Partially applied functions
Hi cafe, Is such a thing possible, add :: Int -> Int -> Int add x y = x + y -- a list of partially applied functions adds = [add 3, add 5, add 7, add 3, add 5, add 8] -- an example usage of the list k = map (\ f -> f 10 ) adds add3s = filter (?) adds -- add3s = [add 3, add 3] addEvens = filter (?) adds --addEvens = [add 8] I want to have functions in place of the ? signs. I guess one would need a way of extracting the applied value from a partially applied function (or totally, doesn't matter) I came across such a structure while designing an algotihm and used data structures to represent functions and solved the problem. But this doesn't seem very *cute* to me and requires some bolier-plate (if you have a lot of this structure everywhere) , that's why I am asking for your precious suggestions. Best, -- Ozgur Akgun
Ozgur Akgun wrote:
Hi cafe,
Is such a thing possible,
add :: Int -> Int -> Int add x y = x + y
-- a list of partially applied functions adds = [add 3, add 5, add 7, add 3, add 5, add 8]
-- an example usage of the list k = map (\ f -> f 10 ) adds
add3s = filter (?) adds -- add3s = [add 3, add 3] addEvens = filter (?) adds --addEvens = [add 8]
I want to have functions in place of the ? signs. I guess one would need a way of extracting the applied value from a partially applied function (or totally, doesn't matter)
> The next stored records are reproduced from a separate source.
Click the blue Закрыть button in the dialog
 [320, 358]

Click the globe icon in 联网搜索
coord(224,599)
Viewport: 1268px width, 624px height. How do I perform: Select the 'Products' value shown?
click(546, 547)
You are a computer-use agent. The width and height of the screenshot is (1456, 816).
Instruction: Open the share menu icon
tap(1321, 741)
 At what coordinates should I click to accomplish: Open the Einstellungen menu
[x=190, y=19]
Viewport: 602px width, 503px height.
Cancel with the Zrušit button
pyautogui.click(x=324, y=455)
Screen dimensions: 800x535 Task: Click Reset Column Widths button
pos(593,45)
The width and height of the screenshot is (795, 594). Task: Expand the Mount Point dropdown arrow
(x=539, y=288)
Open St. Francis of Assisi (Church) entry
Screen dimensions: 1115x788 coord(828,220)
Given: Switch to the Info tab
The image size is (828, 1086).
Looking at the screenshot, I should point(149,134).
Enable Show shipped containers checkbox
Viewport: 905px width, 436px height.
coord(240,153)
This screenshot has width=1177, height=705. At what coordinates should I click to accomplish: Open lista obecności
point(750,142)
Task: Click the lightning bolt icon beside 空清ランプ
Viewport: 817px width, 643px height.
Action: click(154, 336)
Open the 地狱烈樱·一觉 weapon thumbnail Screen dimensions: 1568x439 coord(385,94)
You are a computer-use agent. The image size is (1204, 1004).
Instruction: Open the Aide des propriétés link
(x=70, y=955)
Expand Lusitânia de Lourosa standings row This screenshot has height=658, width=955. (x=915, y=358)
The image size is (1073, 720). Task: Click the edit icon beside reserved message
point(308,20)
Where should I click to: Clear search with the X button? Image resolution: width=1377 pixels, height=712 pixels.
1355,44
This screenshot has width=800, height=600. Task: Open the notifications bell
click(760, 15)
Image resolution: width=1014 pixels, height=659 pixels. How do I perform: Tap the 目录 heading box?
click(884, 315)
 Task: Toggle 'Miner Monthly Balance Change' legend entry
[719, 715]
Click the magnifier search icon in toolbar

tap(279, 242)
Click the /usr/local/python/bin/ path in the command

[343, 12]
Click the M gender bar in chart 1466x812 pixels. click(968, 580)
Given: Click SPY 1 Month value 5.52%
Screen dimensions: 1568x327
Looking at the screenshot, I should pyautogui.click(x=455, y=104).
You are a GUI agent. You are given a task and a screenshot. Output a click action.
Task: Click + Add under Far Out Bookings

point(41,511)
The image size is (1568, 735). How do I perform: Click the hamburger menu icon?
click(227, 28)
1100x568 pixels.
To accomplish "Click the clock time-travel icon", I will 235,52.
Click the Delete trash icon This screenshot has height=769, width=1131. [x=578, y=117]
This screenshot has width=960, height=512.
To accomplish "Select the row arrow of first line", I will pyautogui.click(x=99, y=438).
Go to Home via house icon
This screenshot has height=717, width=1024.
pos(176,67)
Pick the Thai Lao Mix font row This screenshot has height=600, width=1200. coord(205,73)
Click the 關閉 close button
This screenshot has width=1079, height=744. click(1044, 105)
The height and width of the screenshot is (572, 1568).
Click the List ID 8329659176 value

Well, sure you can: add3s = filter (\f -> f 0 == 3) adds addEvens = filter (\f -> isEven $ f 0) adds This is only possible since there is that special property of the addition that (add a) 0 == a forall a, i.e. you can extract the first parameter back out of the partial applied function by passing 0 as a second parameter. It clearly depends on the function how much information about the parameters can be read from the result. -- Steffen
Sorry, no good.
I don't want to guess the first paramater, I really want to access it.
2009/11/28 Steffen Schuldenzucker
Ozgur Akgun wrote:
Hi cafe,
Is such a thing possible,
add :: Int -> Int -> Int add x y = x + y
-- a list of partially applied functions adds = [add 3, add 5, add 7, add 3, add 5, add 8]
-- an example usage of the list k = map (\ f -> f 10 ) adds
add3s = filter (?) adds -- add3s = [add 3, add 3] addEvens = filter (?) adds --addEvens = [add 8]
I want to have functions in place of the ? signs. I guess one would need a way of extracting the applied value from a partially applied function (or totally, doesn't matter)
Well, sure you can:
add3s = filter (\f -> f 0 == 3) adds addEvens = filter (\f -> isEven $ f 0) adds
This is only possible since there is that special property of the addition that (add a) 0 == a forall a, i.e. you can extract the first parameter back out of the partial applied function by passing 0 as a second parameter.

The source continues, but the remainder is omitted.